▶ _TEXT_:
If you were running this on a network of multiple computers as opposed to on your local machine, there are additional argumnts you may wish to run, but generally the other defaults should be specific.
Pre-processing code
When using the socket approach to parallel processing, each process is started fresh, so things like loaded packages and any variables existing in your current session do not exist. We must instead move those into each process.
The most generic way to do this is the clusterEvalQ
function, which takes a cluster and any expression, and executes the expression on each process.
clusterEvalQ(cl, 2 + 2)
## [[1]]
## [1] 4
##
## [[2]]
## [1] 4
##
## [[3]]
## [1] 4
##
## [[4]]
## [1] 4
Note the lack of inheritance:
x <- 1
clusterEvalQ(cl, x)

▶ _REQUIRED WORK_:
1. According to the parallel processing text, what two things does the clusterEvalQ function take?
2. From the parallel processing text, reproduce the stretch from "Pre-processing code" through "on each process.".

▶ _PROVIDED MATERIAL_:
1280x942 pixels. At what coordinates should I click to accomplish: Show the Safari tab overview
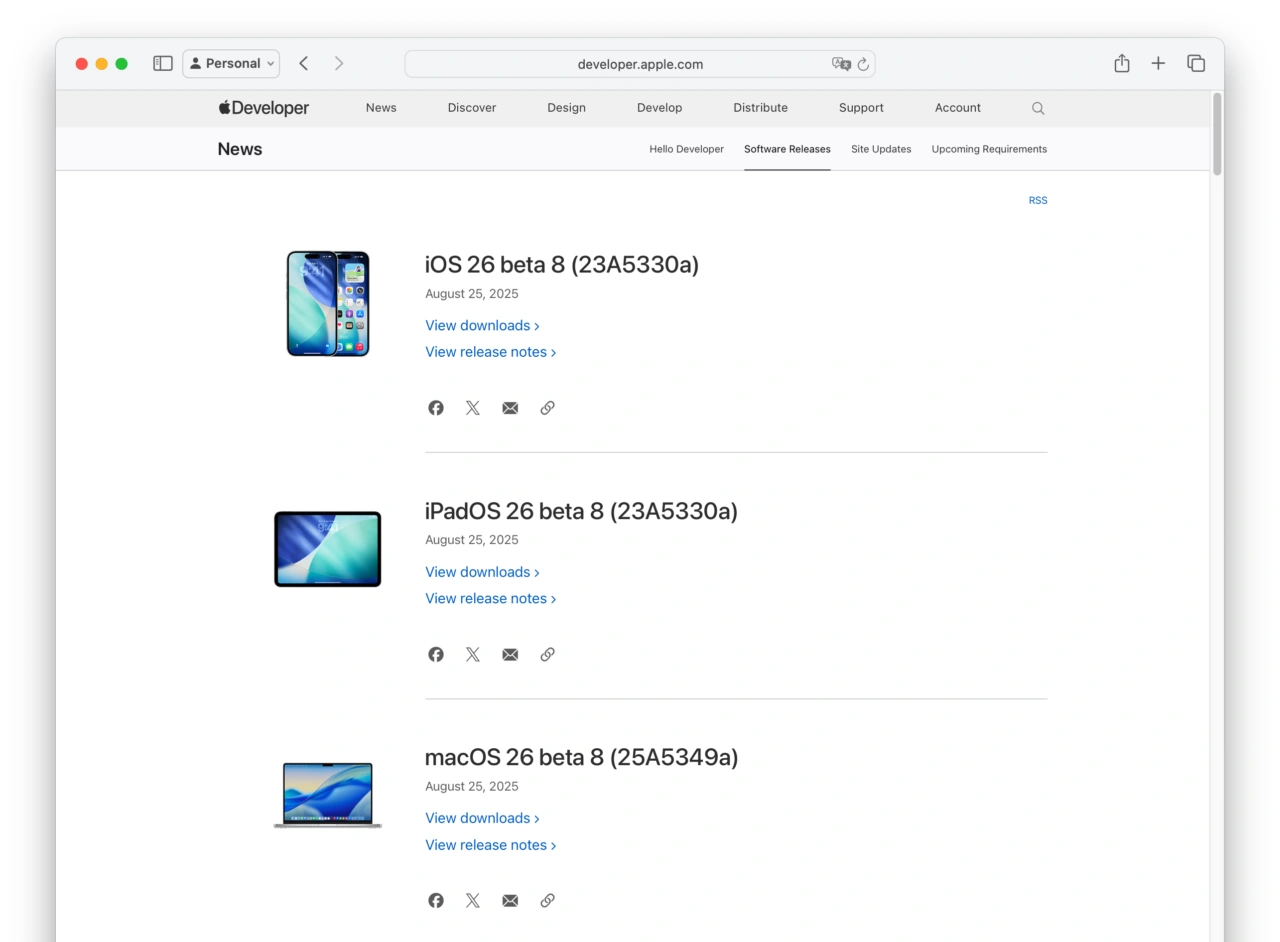tap(1196, 63)
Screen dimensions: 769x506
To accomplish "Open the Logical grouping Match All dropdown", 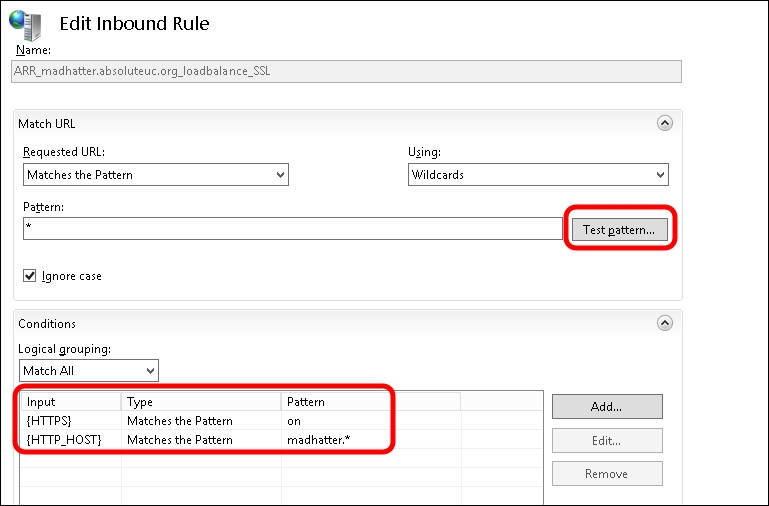I will (89, 371).
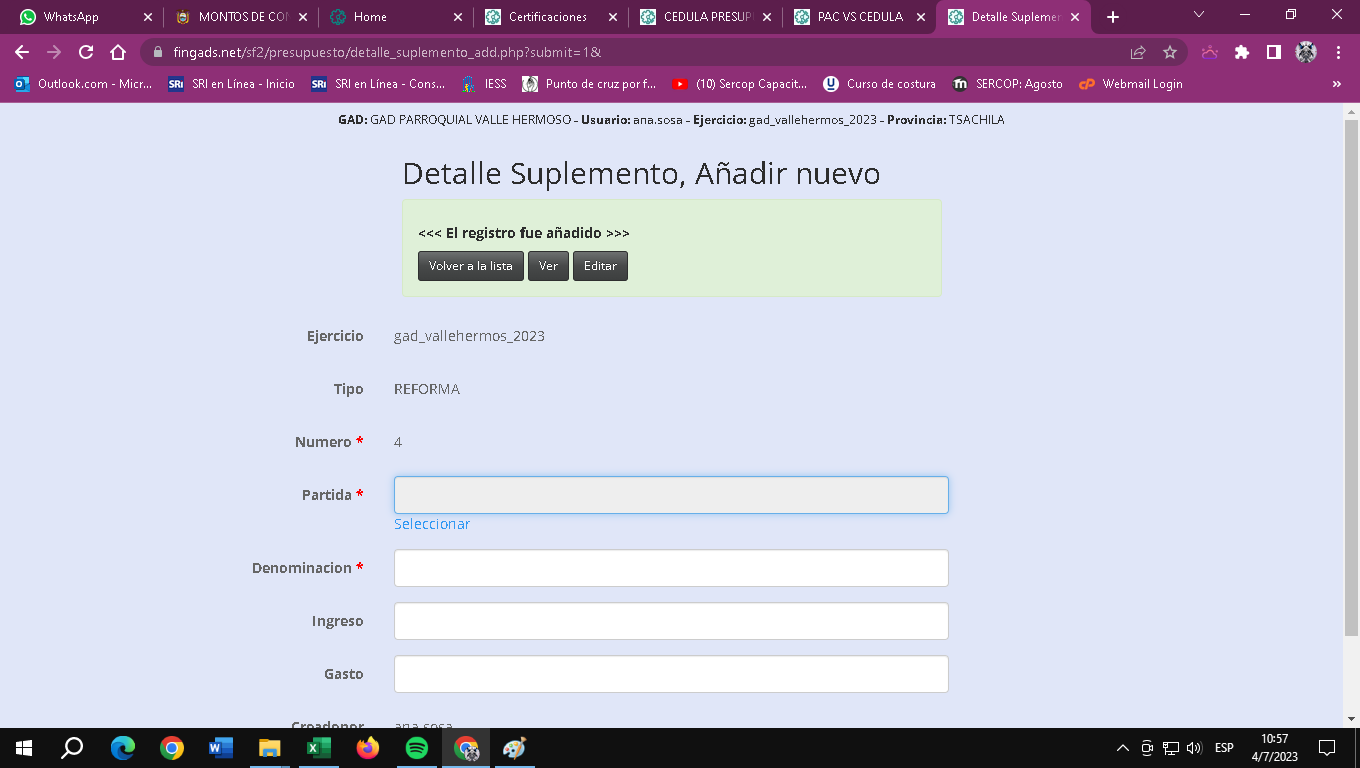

▶ _THE SOLUTIONS_:
1. A cluster and any expression.

2.
Pre-processing code
When using the socket approach to parallel processing, each process is started fresh, so things like loaded packages and any variables existing in your current session do not exist. We must instead move those into each process.
The most generic way to do this is the clusterEvalQ
function, which takes a cluster and any expression, and executes the expression on each process.